So as a few of you know already my name is Claudia, I had recently opened a Claire Foy fansite – like a couple months ago – and I am now sort of taking over/merging the two fansites together.
I am deeply thankful to my friend Stef for allowing me to do this, but I know it has not been easy due to the circumstances.
Before to go deep into the reasons that brought to this I wanted to let you know that our main domain is now clairefoy.com and our twitter is @ClaireFoySource.
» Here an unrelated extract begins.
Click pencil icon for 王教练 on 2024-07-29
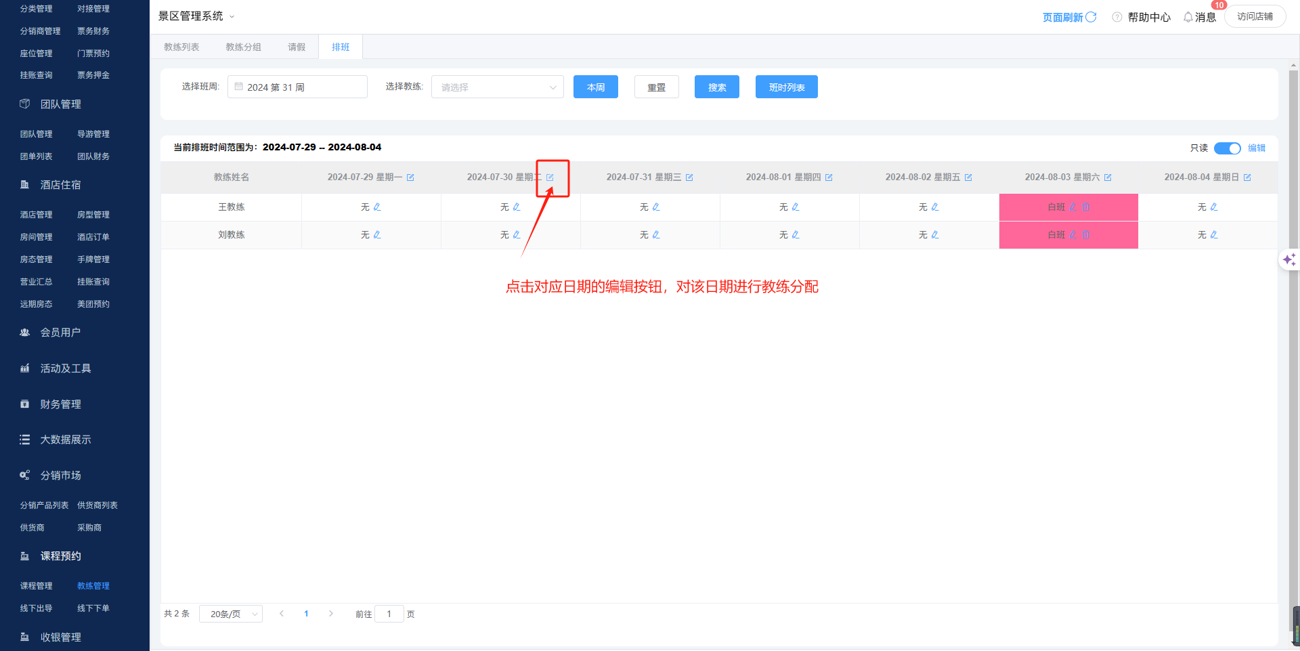 tap(377, 207)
You see the person who ran this fansite before, Stef’s dear friend Mariana, passed away a few days ago after an excruciating battle with cancer. I did not know Mariana too well, but the few I did, I understood the wonderful person she was, so I could understand how difficult it might have been for my friend to take the decision. But ultimately she felt that she couldn’t bring the site on nor she wanted to delete the years of work, and trusted me to keep going with it. It’s an honor that I haven’t taken lightly, believe me. I am trying to keep the site the most faithful possible to what it has been, for Claire, the followers and especially for Mariana. And is in this spirit that I am now working on merging the two sites together, combining our sections, it will take me a little bit but I will be able to make it, and hopefully Mariana will be proud of it. For me, she will always be part of Claire Foy Source, by my side. I will leave you now with the beautiful words of actress Eva Green, for whom Mariana ran a fansite, and who was her friend, they are very beautiful and I thought everyone deserved to read them.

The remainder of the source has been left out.